**ASSIGNED TASK**: Copy exactly the last part of the entries, starting from the line with "100% guarantee (1117, 650)" and including the final line.

(Extracted records)
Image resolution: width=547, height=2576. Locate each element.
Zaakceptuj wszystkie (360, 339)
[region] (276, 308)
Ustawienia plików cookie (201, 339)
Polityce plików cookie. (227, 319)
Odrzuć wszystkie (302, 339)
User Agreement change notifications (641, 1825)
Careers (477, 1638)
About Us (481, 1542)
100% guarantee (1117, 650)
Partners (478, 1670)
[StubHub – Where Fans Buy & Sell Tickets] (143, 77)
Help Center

**ANSWER BOX**:
100% guarantee (1117, 650)
Partners (478, 1670)
[StubHub – Where Fans Buy & Sell Tickets] (143, 77)
Help Center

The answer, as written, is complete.